AIM OF THE TASK:
One range is to be output from the listing below, exactly as written: the line with "868x491 pixels." to the line with "Expand the red", both kept.

DATASET CONTENT:
%%
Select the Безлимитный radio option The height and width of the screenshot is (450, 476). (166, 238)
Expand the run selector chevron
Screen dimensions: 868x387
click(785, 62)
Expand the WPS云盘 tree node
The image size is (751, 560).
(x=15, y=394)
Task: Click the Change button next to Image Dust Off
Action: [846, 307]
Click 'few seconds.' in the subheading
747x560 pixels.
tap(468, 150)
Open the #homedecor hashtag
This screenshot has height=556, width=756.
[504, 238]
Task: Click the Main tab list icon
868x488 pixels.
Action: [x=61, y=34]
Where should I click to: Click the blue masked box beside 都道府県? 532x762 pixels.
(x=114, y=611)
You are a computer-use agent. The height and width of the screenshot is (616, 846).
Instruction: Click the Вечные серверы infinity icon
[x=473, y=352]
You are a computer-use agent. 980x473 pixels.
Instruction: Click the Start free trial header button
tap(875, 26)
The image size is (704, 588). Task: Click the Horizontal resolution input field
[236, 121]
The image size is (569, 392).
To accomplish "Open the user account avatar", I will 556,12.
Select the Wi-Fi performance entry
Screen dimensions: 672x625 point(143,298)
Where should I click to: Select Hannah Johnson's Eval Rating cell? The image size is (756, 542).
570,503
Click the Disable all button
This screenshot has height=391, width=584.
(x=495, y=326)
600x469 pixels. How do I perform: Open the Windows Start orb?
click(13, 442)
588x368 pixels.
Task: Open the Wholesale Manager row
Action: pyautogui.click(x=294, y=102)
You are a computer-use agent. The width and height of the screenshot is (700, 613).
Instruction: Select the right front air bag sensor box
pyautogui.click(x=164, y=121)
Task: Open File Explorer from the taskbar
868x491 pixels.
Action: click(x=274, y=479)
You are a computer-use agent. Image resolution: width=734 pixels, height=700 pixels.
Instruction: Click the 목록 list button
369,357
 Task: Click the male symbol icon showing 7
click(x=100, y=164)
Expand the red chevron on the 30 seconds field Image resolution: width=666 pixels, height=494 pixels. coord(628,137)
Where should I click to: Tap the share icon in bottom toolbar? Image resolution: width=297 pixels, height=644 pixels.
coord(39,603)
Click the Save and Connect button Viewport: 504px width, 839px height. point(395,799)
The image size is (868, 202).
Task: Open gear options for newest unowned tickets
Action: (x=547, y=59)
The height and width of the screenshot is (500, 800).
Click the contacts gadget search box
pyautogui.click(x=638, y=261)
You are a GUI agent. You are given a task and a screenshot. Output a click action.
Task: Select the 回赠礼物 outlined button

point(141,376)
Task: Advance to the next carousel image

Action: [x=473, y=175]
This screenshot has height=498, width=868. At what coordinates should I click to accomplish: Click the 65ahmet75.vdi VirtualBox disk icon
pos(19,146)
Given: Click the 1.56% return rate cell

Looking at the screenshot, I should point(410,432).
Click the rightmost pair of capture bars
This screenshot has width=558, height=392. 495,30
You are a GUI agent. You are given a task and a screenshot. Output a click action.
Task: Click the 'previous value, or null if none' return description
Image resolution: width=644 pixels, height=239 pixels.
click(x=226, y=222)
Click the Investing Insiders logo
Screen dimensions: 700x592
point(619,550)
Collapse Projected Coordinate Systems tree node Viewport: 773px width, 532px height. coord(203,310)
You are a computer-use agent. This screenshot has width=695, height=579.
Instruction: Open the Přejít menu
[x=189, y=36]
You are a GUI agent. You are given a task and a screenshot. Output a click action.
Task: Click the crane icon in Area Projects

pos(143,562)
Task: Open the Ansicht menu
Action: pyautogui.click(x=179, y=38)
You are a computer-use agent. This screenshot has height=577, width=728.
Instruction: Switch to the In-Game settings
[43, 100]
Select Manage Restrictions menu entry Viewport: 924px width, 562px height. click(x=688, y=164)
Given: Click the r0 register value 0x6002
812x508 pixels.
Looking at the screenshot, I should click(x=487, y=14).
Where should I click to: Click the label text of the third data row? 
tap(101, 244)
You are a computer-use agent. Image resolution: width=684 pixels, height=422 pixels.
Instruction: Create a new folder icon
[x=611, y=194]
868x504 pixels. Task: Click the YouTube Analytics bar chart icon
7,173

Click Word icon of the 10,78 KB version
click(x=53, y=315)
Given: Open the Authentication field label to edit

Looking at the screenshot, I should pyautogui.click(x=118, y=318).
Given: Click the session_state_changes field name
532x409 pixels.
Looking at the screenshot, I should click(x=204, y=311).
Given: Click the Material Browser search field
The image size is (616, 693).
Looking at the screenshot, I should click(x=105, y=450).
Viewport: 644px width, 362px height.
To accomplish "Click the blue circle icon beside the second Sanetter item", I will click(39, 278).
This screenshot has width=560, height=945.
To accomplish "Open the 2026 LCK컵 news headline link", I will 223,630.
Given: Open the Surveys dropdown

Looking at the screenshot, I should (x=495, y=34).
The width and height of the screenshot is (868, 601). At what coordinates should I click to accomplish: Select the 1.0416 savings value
%%
PROBLEM SOLUTION:
868x491 pixels.
Action: click(x=274, y=479)
You are a computer-use agent. Image resolution: width=734 pixels, height=700 pixels.
Instruction: Click the 목록 list button
369,357
 Task: Click the male symbol icon showing 7
click(x=100, y=164)
Expand the red chevron on the 30 seconds field Image resolution: width=666 pixels, height=494 pixels. coord(628,137)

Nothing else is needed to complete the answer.